> **Documento fuente**:
---*---

# gemelo / mellizo



## drei_lengua

Hola a todos,

Hoy fue el primer día en que oí la palabra "mellizo/melliza".  Hasta hoy solamente sabía "gemelo/gemela".

En cuanto a estas palabras, ¿Cuál prefieres donde vives?  ¿Son intercambiables?  Es una más formal que la otra?

Gracias de antemano,
Drei


----------



## diegodbs

drei_lengua said:
			
		

> Hola a todos,
> 
> Hoy fue el primer día en que oí la palabra "mellizo/melliza". Hasta hoy solamente sabía "gemelo/gemela".
> 
> En cuanto a estas palabras, ¿Cuál prefieres donde vives? ¿Son intercambiables? Es una más formal que la otra?
> 
> Gracias de antemano,
> Drei


Técnicamente son palabras distintas, y en medicina se emplearían correctamente, pero en la práctica se utilizan casi indistintamente. Si alguien tiene un hermano gemelo o mellizo, también emplearía bien la palabra.


----------



## gato2

Yo utilizo mellizos cuando no se parecen y gemelos cuando son identicos, pero alguna vez he oido en algun programa de television que en realidad las dos palabras son sinonimas.


----------



## Liiliia

Pues yo utilizo gemelos, pero tambien he escuchado mellizos y me parece que son sinonimos.


----------



## SpiceMan

Hasta donde sé, en Argentina se dice gemelos para referirse a los gemelos cuando nacen de una sóla cigota (monocigóticos) y mellizos para los hermanos que son de 2 cigotas diferentes (trillizos para 3, cuatrillizos para 4, etc).

Recién leí el DRAE y me encontré con que pone los 2 términos como sinónimos. Me parece incorrecto porque porlo que dice gato2, lo que yo describí parece ser lo que se entiende en España también. Nunca oí a nadie referirse como "gemelos" a hermanos nacidos de cigotas diferentes (y claramente distintos a la vista, como 2 hermanos cualquiera). Habría que notificar a la RAE que no son sinónimos. Pero no tengo nada con que "validarlo" más que las distintas personas refiriendose a hermanos de una u otra manera.

---*---

> **Datos proporcionados**:
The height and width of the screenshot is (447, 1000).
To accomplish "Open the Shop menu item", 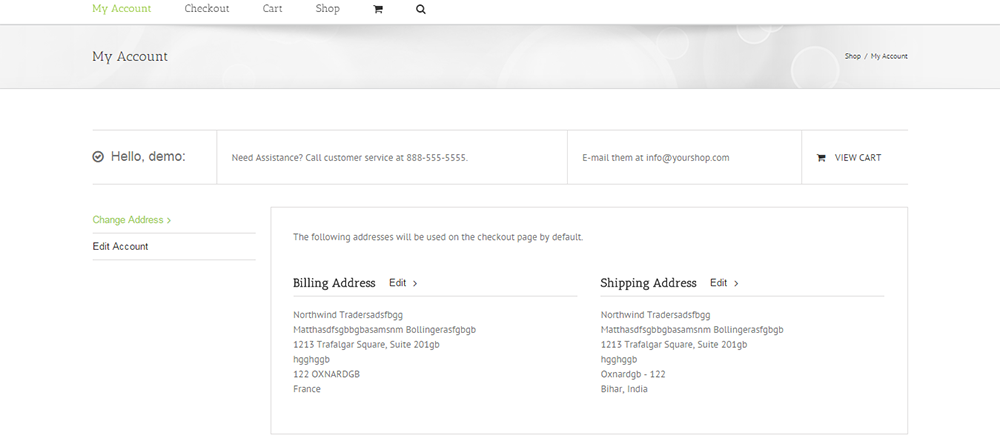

---*---

> **Consignas del ejercicio**:
[1] Según el hilo sobre gemelo y mellizo, ¿por qué a SpiceMan le parece incorrecto que el DRAE presente los dos términos como sinónimos? Responde en una a tres oraciones.
[2] Transcribe sin cambios del hilo sobre gemelo y mellizo todo lo que va desde "Pues yo utilizo" hasta "para 4, etc).".

> **Respuestas por consigna**:
[1] Por lo que dice gato2, la distinción que él describe (gemelos para los nacidos de una sola cigota y mellizos para los de cigotas diferentes) parece ser también la que se entiende en España. Además, nunca oyó a nadie llamar "gemelos" a hermanos nacidos de cigotas diferentes.

[2]
Pues yo utilizo gemelos, pero tambien he escuchado mellizos y me parece que son sinonimos.


----------



## SpiceMan

Hasta donde sé, en Argentina se dice gemelos para referirse a los gemelos cuando nacen de una sóla cigota (monocigóticos) y mellizos para los hermanos que son de 2 cigotas diferentes (trillizos para 3, cuatrillizos para 4, etc).